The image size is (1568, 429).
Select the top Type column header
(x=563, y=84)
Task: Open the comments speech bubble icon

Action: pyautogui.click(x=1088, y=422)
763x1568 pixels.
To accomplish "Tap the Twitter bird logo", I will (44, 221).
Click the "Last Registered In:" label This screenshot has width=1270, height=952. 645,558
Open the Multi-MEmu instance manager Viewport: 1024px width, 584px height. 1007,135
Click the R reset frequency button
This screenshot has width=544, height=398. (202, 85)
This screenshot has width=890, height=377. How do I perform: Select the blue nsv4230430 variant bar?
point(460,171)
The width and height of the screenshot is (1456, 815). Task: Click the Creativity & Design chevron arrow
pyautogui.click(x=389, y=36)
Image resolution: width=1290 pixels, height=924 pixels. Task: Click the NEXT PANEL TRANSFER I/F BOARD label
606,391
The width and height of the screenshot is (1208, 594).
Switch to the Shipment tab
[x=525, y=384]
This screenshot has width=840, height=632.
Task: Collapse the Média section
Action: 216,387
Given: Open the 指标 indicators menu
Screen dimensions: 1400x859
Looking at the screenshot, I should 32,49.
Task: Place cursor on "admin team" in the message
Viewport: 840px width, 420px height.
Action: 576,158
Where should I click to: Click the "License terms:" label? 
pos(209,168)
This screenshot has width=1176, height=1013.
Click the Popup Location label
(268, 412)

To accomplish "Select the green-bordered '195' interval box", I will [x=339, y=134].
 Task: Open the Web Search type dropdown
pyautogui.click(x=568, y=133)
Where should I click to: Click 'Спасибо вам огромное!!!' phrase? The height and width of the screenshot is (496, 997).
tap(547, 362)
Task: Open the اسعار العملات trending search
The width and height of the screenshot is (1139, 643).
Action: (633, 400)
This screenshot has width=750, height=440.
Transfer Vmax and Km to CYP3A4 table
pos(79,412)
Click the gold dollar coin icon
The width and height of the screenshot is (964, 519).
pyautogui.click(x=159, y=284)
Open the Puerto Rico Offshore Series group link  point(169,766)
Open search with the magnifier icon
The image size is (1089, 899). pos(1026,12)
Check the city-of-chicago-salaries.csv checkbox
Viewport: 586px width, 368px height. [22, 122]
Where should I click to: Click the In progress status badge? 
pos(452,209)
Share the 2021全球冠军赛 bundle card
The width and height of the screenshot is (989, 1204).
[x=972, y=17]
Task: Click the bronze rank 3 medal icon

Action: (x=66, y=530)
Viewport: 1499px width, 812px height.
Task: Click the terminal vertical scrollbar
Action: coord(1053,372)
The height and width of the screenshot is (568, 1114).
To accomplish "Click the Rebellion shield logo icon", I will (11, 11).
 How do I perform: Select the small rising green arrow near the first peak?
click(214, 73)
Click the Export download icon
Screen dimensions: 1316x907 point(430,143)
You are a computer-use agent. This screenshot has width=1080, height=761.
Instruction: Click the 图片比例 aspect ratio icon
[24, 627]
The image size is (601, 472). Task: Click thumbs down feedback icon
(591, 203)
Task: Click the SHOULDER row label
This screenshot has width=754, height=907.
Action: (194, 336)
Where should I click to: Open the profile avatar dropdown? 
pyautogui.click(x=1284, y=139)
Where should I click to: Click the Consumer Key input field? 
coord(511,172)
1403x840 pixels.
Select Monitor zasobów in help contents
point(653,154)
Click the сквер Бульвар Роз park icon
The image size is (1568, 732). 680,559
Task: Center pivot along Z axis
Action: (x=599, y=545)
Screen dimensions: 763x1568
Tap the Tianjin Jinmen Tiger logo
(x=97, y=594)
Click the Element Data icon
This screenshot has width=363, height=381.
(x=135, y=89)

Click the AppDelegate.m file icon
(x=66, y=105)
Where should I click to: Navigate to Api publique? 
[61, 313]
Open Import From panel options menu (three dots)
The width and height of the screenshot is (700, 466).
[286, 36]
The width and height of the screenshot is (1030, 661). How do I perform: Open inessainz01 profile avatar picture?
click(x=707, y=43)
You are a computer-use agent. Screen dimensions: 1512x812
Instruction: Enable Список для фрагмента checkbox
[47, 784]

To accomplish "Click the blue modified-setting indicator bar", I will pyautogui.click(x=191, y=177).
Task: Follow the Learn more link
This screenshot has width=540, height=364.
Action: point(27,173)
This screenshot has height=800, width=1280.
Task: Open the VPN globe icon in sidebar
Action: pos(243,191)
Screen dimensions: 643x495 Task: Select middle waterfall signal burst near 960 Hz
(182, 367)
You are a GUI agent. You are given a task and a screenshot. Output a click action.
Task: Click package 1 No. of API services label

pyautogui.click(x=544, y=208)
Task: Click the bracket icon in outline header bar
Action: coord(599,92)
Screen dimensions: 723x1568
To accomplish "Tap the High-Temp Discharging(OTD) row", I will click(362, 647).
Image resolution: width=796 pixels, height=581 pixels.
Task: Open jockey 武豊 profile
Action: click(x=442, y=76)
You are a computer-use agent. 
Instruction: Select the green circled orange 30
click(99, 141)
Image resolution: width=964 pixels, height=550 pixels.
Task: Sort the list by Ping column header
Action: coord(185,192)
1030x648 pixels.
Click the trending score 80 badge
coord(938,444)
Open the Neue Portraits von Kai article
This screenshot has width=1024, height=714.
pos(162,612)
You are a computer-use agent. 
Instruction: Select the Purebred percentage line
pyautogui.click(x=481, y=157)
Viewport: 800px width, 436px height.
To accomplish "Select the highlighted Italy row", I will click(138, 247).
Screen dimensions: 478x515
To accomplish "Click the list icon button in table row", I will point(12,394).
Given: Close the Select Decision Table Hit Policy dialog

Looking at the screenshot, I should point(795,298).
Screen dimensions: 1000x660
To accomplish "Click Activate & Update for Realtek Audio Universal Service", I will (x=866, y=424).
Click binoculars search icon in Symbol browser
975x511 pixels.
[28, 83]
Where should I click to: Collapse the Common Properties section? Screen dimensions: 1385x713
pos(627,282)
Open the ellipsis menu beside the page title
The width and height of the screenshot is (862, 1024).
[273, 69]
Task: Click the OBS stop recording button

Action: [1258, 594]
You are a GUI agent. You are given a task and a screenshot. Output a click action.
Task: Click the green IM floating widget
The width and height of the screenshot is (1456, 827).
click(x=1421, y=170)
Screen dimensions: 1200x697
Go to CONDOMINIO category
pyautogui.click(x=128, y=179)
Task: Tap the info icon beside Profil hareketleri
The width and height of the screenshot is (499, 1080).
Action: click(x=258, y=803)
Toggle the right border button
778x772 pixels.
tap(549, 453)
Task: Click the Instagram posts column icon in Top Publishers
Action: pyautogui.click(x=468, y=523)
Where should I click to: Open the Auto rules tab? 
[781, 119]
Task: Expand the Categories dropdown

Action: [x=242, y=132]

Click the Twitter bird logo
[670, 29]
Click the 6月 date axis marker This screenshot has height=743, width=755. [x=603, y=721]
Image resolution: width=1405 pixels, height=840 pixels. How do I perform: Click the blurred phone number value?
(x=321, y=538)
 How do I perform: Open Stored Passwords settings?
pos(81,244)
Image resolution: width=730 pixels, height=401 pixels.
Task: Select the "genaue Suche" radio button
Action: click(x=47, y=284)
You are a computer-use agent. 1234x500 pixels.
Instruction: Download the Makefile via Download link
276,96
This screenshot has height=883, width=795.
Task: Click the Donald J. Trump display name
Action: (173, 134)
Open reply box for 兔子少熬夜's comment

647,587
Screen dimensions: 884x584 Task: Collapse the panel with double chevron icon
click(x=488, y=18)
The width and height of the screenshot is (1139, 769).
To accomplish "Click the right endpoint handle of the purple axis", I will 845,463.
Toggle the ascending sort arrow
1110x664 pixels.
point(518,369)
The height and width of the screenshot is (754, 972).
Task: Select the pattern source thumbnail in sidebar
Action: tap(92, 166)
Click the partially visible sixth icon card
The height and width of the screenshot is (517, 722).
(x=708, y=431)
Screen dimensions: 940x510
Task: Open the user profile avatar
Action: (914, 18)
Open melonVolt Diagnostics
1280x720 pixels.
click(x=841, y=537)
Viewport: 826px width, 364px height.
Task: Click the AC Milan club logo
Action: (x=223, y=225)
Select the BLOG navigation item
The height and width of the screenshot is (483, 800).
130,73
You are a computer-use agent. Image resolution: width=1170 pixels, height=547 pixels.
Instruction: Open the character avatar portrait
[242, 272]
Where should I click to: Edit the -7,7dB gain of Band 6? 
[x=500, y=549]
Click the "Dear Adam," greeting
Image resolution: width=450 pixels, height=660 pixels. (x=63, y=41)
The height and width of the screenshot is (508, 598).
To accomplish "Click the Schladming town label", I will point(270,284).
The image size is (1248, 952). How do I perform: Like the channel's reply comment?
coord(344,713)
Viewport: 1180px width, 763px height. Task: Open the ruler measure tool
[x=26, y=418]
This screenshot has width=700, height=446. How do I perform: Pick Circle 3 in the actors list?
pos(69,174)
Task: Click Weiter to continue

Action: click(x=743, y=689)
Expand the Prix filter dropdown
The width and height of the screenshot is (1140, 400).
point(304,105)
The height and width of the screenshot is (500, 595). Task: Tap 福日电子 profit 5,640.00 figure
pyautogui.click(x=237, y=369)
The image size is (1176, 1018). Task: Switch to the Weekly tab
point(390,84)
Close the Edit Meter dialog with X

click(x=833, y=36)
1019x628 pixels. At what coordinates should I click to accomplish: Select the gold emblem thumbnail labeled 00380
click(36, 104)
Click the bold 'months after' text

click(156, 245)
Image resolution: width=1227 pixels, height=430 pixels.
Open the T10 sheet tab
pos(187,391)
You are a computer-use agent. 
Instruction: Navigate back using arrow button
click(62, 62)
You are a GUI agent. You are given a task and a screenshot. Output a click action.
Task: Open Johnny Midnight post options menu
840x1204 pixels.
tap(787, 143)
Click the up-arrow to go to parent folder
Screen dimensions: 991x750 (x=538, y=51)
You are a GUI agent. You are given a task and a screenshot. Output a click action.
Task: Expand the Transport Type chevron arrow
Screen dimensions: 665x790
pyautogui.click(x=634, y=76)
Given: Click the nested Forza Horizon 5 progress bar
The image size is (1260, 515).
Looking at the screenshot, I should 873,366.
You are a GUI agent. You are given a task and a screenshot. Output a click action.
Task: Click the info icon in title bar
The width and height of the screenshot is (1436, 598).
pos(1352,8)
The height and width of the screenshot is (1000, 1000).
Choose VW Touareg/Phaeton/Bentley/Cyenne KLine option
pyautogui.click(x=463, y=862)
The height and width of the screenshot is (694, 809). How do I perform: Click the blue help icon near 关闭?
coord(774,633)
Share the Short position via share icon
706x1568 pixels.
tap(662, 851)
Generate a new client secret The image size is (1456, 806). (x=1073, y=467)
####################
- Work order -
Scan the data above for the string "Share" and copy each line where it appears.

- Reply -
Share the 2021全球冠军赛 bundle card
Share the Short position via share icon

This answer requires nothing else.